Category Archives: Politics

The Strange Question of ‘Legal’ or ‘Illegal’ Nuclear Strikes

nuke-005-680x365_cOver the Thanksgiving holiday weekend, in the absence of other stimulation, media in the U.S. has obsessed over whether President Donald Trump will lob a nuclear warhead eastward. Constantly mentioned but not defined is the idea of whether such a strike would be “legal.” How odd.

I guess there’s a reason the media’s question of a nuclear strike’s legality is left vague. What does that mean? In many broadcast interviews the question was not even asked. Why? It’s too tough a question to answer in 15 seconds. And there is no answer, perhaps. How can widespread annihilation be legal? One answer: Because “war” can be made legal.

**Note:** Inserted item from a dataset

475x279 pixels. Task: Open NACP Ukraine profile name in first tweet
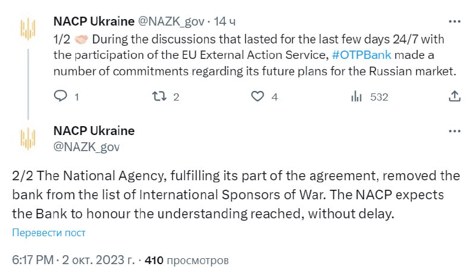[x=94, y=21]
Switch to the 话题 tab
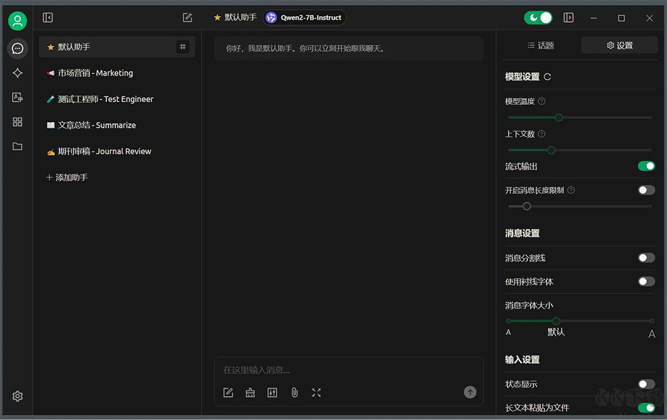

In a cruel world where our attempts to maintain rule of law and therefore peace are constantly thwarted, the definition of an “illegal” nuke strike appears to have only to do with whether the decision to use it impinges upon the human rights of potential victims. As if war itself does not destroy human rights. It always does. The weapons are beside the point, though their magnitude is hard to ignore.

There is a question in law about whether weapons are necessary because war is at hand because it has been legally declared. Just to make the obvious point, it should never be at hand because it destroys all. War should be illegal. But the collective decision to make it so does not reflect our current reality.

Clearly — as if clarity is even possible given the sad state of human communication in which assumptions rule unfairly — international law has not advanced as far as it thinks it has toward properly defining what “human rights” are and what “war” is. U.S. media’s ridiculously vague discussions of illegal use of nukes show it in comic relief, or at least display the horrific gap between such mouthpieces’ version of reality and the tremendous efforts of people around the world to make a difference.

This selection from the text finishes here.